▸ Given problem: Reproduce every line of the records below verbatim, leaving the pictures out of your answer.
* BEGIN Material for this task *
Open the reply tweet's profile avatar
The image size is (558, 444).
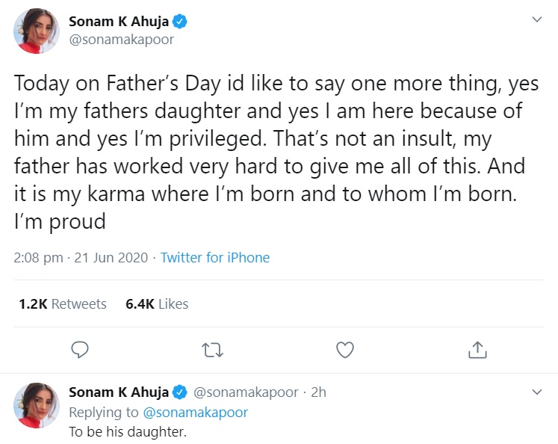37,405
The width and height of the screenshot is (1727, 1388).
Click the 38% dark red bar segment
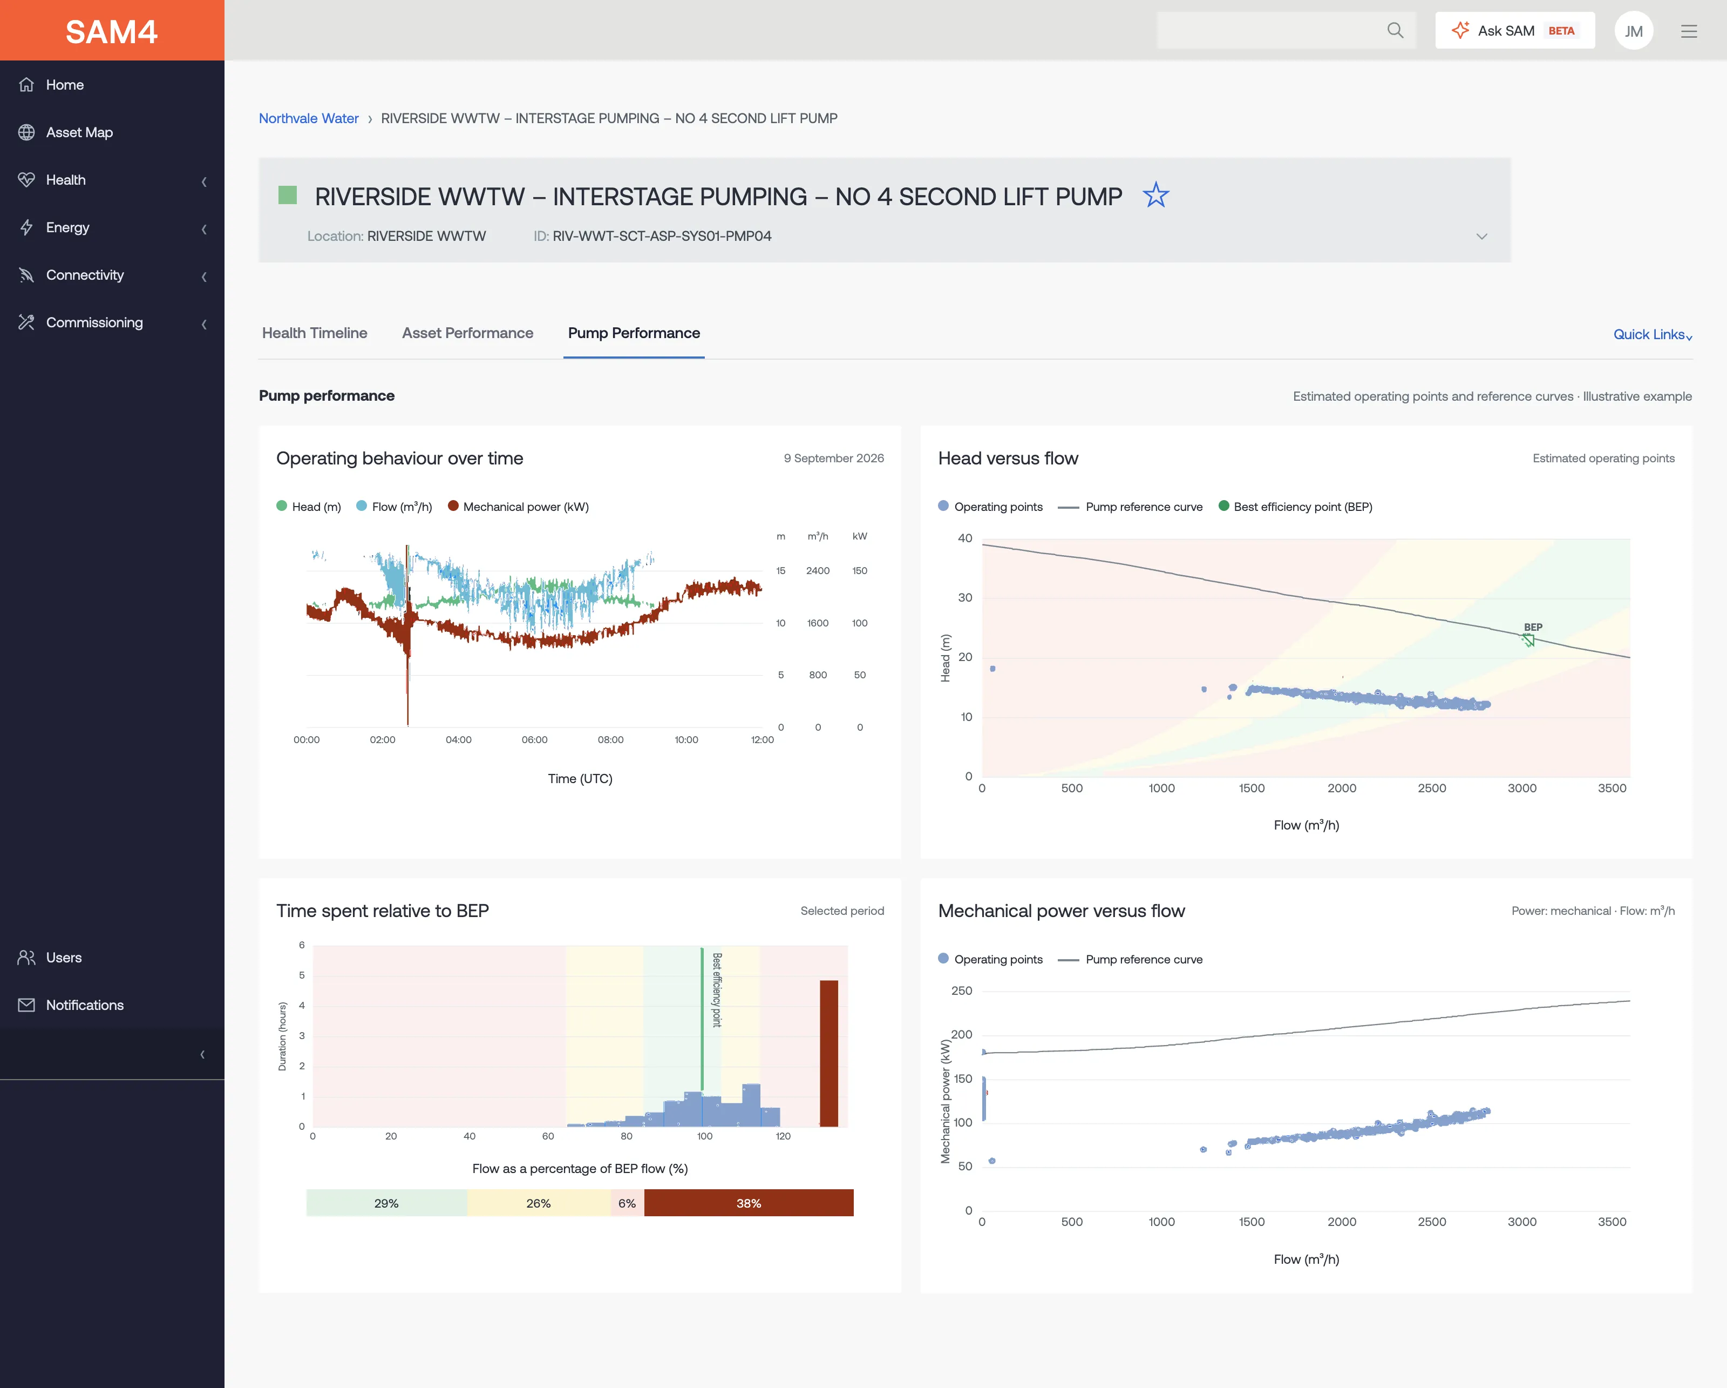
* END Material for this task *
▸ Answer:
Open the reply tweet's profile avatar
The image size is (558, 444).
37,405
The width and height of the screenshot is (1727, 1388).
Click the 38% dark red bar segment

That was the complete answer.